Design a Database for a Mobile App
with Amazon DynamoDB
Module 5: Partial Normalization
You will learn about partial normalization
Overview
In the previous module, you added an inverted index to your table. The inverted index adds additional query patterns for relational data. However, we saw that we still had a problem. While we could query all Friendship entities for a given User entity, the Friendship entity doesn’t contain information about the user being followed.
In this module, you will learn about partial normalization.
Time to Complete
20 minutes
Partial Normalization
In the second module, we saw that you should not try to fake a relational pattern when modeling with DynamoDB. One core tenant of relational model is normalization of data in which you avoid duplicating data in multiple places. Normalization is a nice pattern in relational databases, but you may require costly joins to reassemble your data when querying.
With DynamoDB, you often want to denormalize your data. Denormalization helps to avoid joins and improve query performance. To do this, you may copy attributes from one item into another item that refers to it in order to avoid fetching both items during a query.
However, there are times when denormalization can complicate your data model. For example, the data model has a Friendship entity that refers to both a user that is being followed and a user that is following. You could copy all of the attributes of each User entity into the Friendship entity when you create the Friendship entity.

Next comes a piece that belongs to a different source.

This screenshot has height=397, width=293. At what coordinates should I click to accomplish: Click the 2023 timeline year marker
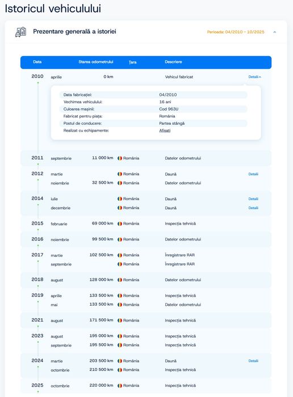click(x=37, y=336)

Then, when you retrieve the Friendship entity, you would also have all details about both users as well.
This could pose a problem whenever a user changes information in their profile. For example, if a user changes their profile picture, the data in each Friendship entity containing that user would be stale. You would need to update each Friendship entity that contained the user whenever there is an update.
In steps below, you will see how to use partial normalization and the BatchGetItem API call to handle this situation.
Implementation
-
Use partial normalization to find followed users
In this step, you will see how to find followed users. These are the users that a particular user is following in your application. You will also see how to retrieve all of the data about the users being followed.
As noted in the introduction to this module, you may want to use a partial normalization technique around friendships and users. Rather than storing the full information about each user in the Friendship entity, you can use the BatchGetItem API to retrieve information about a user in a Friendship entity.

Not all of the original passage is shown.